Keeping your fluid levels up can help reduce headaches, improve skin and hair texture, and reduce the tendency for mucous membranes in the nose and throat to dry out. Alcohol and caffeinated beverages will contribute to feeling dry and thirsty. Instead opt for plain water or herbal teas such as chrysanthemum, peppermint or ginger.
2. Move and stretch
Gentle stretching and moving about can release tight muscles and improve circulation as well as reducing the risk of developing deep vein thrombosis (DVT). Wear loose, comfortable clothing that breathes easily and allows freedom to move. Deep veins in the legs have one-way valves which ensure flow of blood back toward the heart, but this means that muscular contraction is necessary to maintain circulation when sitting for a long time.
Do a lap of the aisles every hour or two and when seated, point and flex your toes whenever you think of it. Compression stockings can help prevent blood pooling in the lower limbs.
3. Combat jet lag
Set your clock to your final destination’s time zone when you first board. Try to plan meals and naps vaguely around the time at your destination. You might like to watch TV with a cup of tea in the ‘morning’ and have a nap at ‘night’ – take an eye-mask!
With significant time differences, where possible arrive in the afternoon or evening so that you can take your first rest overnight. Give your circadian rhythm the best chance to re-establish itself by waiting until dark to fall asleep, and spending time in the morning sunshine.

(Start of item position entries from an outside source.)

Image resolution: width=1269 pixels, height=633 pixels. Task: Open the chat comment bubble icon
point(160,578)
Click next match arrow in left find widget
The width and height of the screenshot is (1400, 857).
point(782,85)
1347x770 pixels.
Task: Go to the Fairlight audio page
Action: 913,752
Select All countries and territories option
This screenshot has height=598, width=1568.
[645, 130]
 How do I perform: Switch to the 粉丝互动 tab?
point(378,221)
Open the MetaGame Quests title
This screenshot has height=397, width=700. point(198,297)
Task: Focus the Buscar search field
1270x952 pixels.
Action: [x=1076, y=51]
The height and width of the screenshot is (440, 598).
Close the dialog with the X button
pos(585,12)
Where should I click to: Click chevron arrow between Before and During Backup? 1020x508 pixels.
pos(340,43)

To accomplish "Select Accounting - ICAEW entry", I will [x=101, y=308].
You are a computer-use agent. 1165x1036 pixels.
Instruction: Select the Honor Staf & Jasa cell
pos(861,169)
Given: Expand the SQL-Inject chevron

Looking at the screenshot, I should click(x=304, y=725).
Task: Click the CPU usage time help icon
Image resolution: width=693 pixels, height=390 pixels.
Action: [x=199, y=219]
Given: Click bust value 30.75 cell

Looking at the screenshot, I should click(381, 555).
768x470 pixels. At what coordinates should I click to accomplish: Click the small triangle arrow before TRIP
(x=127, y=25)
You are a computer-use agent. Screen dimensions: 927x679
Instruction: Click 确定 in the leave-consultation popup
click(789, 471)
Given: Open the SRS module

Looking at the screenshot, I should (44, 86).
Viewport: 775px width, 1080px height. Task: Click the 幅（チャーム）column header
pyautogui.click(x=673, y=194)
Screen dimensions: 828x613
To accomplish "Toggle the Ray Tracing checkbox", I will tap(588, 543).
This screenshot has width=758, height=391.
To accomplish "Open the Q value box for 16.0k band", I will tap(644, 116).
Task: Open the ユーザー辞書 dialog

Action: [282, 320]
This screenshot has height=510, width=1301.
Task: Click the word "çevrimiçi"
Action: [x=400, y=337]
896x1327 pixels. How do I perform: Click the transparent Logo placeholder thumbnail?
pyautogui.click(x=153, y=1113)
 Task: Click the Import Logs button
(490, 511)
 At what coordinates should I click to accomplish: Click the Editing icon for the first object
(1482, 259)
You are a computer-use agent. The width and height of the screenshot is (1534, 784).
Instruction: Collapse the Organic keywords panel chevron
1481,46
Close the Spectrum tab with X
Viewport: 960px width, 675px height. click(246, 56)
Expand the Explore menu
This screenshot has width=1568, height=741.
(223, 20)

“EAT A PROPER FRESH MEAL INCLUDING VEGETABLES AND PROTEIN BEFORE YOU BOARD AND BRING SOME FRUITS, VEGETABLES, NUTS AND SEEDS TO SNACK ON DURING THE FLIGHT.”
4. Eat light
Try to avoid sugar, alcohol and carbonated beverages as they tend to contribute to bloating. Eat a proper fresh meal including vegetables and protein before you board and bring some fruits, vegetables, nuts and seeds to snack on during the flight. To aid digestion, move around the cabin as much as possible, taking short walks up and down the aisles.
On very long flights try to keep meals to vegetables and simple proteins. You’ll be ready for a meal once you arrive at your destination and you’ve returned to ground conditions.
5. Get your vitamins
Breathing recycled, filtered air and sharing a small space can create the perfect breeding ground for bugs. Zinc, Vitamins A, C and E are important to maintain a strong and healthy immune system. Rather than taking supplements which can often be laden with sugars and other fillers, get your vitamins and minerals from vegetables and fruits. Red, green and yellow capsicum, carrot, grapes, kiwifruit, apples – pack a bunch of whatever takes your fancy and is in season.
6. Give yourself a massage
Massage the acupuncture point between your eyebrows (YinTang, the third eye) and the point three finger-breadths above the wrist on the inside of your arm (NeiGuan) to soothe nerves and if you suffer flight-sickness. These points are indicated in Chinese medicine to overcome nausea and slow down an overactive mind.
7. Breathe mindfully
Breathe deep into your abdomen, imagining the tummy expanding on the inhale and relaxing on the exhale. Make every belly breath count! Mindful breathing also helps maintain a sense of feeling grounded, even when we soar to 35,000 feet. If you are a nervous flyer you might find take-off and landing particularly stressful.